== Record set ==

· · · · · · ·

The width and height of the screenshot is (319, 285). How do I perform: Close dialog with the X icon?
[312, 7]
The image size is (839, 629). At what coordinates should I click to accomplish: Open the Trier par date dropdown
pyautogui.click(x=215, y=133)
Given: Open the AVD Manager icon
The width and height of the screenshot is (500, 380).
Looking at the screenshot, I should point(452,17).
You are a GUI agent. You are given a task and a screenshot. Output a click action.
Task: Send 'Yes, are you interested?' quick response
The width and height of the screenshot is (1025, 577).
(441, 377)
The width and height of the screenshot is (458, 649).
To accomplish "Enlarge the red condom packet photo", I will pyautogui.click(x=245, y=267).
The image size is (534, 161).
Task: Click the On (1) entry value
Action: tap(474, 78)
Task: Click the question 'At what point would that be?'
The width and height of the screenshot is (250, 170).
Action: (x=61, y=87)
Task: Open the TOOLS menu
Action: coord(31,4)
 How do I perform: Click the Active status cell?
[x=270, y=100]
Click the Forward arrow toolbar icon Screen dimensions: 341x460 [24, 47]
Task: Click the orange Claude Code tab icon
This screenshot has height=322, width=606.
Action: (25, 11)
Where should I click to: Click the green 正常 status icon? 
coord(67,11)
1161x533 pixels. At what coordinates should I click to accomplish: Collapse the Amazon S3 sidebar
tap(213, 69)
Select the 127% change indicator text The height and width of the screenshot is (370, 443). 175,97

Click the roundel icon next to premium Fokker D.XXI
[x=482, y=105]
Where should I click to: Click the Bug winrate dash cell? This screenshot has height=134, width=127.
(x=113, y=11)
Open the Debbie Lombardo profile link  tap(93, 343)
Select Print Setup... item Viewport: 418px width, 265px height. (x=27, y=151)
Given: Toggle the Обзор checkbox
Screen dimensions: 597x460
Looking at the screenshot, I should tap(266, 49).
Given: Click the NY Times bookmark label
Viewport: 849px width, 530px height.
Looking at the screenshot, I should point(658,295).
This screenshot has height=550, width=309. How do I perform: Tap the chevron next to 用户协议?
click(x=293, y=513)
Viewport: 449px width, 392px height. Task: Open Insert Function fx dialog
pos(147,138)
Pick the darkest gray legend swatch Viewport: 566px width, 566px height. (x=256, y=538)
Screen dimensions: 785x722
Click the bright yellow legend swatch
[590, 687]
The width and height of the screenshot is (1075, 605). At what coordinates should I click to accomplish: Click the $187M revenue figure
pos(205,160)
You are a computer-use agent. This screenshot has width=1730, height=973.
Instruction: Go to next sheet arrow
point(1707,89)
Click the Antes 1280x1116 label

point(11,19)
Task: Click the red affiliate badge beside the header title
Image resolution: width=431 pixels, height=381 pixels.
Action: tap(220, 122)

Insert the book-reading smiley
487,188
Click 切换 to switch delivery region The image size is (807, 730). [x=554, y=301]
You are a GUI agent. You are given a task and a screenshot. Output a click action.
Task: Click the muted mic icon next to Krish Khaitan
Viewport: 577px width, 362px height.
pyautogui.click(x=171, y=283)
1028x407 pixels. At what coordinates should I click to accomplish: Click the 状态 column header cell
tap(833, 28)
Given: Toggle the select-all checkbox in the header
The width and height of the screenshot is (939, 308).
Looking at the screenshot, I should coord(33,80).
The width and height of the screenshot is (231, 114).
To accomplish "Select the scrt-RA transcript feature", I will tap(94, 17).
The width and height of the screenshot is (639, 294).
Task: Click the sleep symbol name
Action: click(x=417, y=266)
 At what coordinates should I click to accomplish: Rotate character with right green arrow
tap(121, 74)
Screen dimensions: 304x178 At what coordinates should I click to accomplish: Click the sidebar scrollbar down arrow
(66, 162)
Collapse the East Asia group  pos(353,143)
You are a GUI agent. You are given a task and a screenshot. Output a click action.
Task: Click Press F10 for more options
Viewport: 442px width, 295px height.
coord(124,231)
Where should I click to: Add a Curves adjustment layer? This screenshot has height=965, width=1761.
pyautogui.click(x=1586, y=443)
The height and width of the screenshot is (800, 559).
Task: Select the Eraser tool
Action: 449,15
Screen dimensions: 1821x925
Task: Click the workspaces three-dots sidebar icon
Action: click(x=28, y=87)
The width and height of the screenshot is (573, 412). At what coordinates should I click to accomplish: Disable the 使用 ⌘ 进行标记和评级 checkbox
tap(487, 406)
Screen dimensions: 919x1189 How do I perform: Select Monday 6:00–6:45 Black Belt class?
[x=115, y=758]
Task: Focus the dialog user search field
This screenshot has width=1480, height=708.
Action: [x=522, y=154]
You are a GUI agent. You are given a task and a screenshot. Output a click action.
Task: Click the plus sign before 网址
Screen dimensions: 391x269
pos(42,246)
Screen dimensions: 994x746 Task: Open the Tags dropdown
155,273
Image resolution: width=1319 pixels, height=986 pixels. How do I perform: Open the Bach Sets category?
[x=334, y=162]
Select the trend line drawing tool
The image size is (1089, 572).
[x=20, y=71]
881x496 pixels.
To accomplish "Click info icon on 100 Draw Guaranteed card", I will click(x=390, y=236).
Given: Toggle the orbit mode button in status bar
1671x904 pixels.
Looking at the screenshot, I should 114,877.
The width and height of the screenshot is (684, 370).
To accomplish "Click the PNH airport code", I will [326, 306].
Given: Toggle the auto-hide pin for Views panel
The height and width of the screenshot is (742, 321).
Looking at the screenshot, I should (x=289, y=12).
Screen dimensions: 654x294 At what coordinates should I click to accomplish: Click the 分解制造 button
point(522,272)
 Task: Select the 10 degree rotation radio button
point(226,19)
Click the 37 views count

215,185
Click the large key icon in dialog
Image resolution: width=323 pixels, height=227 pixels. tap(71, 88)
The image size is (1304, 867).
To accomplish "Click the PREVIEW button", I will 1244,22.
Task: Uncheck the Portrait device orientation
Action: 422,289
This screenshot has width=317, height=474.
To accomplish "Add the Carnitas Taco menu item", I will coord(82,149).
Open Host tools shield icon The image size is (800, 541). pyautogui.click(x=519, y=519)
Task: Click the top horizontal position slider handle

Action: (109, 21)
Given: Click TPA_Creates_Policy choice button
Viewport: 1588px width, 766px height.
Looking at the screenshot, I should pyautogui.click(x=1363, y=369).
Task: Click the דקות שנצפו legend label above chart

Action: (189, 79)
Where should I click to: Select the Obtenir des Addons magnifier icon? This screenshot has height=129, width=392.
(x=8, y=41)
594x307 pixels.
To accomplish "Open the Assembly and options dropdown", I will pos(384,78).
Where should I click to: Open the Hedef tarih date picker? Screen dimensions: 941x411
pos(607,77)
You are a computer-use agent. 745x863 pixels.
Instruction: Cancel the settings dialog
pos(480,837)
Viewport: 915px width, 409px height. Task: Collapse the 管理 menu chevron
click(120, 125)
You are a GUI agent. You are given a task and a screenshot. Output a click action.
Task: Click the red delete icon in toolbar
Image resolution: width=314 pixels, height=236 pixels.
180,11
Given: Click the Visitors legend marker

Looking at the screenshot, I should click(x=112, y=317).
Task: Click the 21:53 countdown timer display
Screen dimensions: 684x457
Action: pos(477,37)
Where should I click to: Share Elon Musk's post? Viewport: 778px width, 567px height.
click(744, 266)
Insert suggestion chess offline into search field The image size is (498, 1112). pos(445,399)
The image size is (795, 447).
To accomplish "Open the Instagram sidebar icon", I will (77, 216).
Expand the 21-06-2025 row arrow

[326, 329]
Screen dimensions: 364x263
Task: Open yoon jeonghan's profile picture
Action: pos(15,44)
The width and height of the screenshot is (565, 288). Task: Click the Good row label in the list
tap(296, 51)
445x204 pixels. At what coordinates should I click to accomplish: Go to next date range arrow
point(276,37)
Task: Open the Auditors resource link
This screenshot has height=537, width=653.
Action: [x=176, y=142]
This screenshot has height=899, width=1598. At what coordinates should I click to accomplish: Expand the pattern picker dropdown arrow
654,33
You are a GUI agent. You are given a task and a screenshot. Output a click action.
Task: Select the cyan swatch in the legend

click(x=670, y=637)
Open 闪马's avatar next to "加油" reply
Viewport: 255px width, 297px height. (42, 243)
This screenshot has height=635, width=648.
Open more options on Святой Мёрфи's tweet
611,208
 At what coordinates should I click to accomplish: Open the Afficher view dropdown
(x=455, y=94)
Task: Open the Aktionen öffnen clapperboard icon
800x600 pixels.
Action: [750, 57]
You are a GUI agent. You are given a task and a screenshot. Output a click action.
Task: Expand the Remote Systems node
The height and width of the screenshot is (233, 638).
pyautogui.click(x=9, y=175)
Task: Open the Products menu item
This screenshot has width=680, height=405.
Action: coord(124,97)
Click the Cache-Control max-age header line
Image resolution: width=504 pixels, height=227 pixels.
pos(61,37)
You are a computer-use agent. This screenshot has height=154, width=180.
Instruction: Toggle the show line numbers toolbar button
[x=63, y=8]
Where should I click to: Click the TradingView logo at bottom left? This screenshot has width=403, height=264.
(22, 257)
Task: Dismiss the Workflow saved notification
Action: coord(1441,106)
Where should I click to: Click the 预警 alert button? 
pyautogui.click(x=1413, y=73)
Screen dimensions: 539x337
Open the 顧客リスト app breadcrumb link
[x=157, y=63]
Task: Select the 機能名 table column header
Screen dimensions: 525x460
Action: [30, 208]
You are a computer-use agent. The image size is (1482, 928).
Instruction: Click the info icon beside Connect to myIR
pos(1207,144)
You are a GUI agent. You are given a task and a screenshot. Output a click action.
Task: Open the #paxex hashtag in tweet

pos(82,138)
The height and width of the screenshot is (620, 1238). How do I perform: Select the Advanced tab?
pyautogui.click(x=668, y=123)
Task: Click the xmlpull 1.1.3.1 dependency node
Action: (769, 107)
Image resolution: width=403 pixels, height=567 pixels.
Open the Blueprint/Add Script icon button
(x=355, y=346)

· · · · · · ·

Extract every line of the listing from the line containing "Click the large key icon in dialog" down to the line containing "Action: pos(15,44)", both included, and reproduce them without any change.

Click the large key icon in dialog
Image resolution: width=323 pixels, height=227 pixels. tap(71, 88)
The image size is (1304, 867).
To accomplish "Click the PREVIEW button", I will 1244,22.
Task: Uncheck the Portrait device orientation
Action: 422,289
This screenshot has width=317, height=474.
To accomplish "Add the Carnitas Taco menu item", I will coord(82,149).
Open Host tools shield icon The image size is (800, 541). pyautogui.click(x=519, y=519)
Task: Click the top horizontal position slider handle

Action: (109, 21)
Given: Click TPA_Creates_Policy choice button
Viewport: 1588px width, 766px height.
Looking at the screenshot, I should pyautogui.click(x=1363, y=369).
Task: Click the דקות שנצפו legend label above chart

Action: (189, 79)
Where should I click to: Select the Obtenir des Addons magnifier icon? This screenshot has height=129, width=392.
(x=8, y=41)
594x307 pixels.
To accomplish "Open the Assembly and options dropdown", I will pos(384,78).
Where should I click to: Open the Hedef tarih date picker? Screen dimensions: 941x411
pos(607,77)
You are a computer-use agent. 745x863 pixels.
Instruction: Cancel the settings dialog
pos(480,837)
Viewport: 915px width, 409px height. Task: Collapse the 管理 menu chevron
click(120, 125)
You are a GUI agent. You are given a task and a screenshot. Output a click action.
Task: Click the red delete icon in toolbar
Image resolution: width=314 pixels, height=236 pixels.
180,11
Given: Click the Visitors legend marker

Looking at the screenshot, I should click(x=112, y=317).
Task: Click the 21:53 countdown timer display
Screen dimensions: 684x457
Action: pos(477,37)
Where should I click to: Share Elon Musk's post? Viewport: 778px width, 567px height.
click(744, 266)
Insert suggestion chess offline into search field The image size is (498, 1112). pos(445,399)
The image size is (795, 447).
To accomplish "Open the Instagram sidebar icon", I will (77, 216).
Expand the 21-06-2025 row arrow

[326, 329]
Screen dimensions: 364x263
Task: Open yoon jeonghan's profile picture
Action: pos(15,44)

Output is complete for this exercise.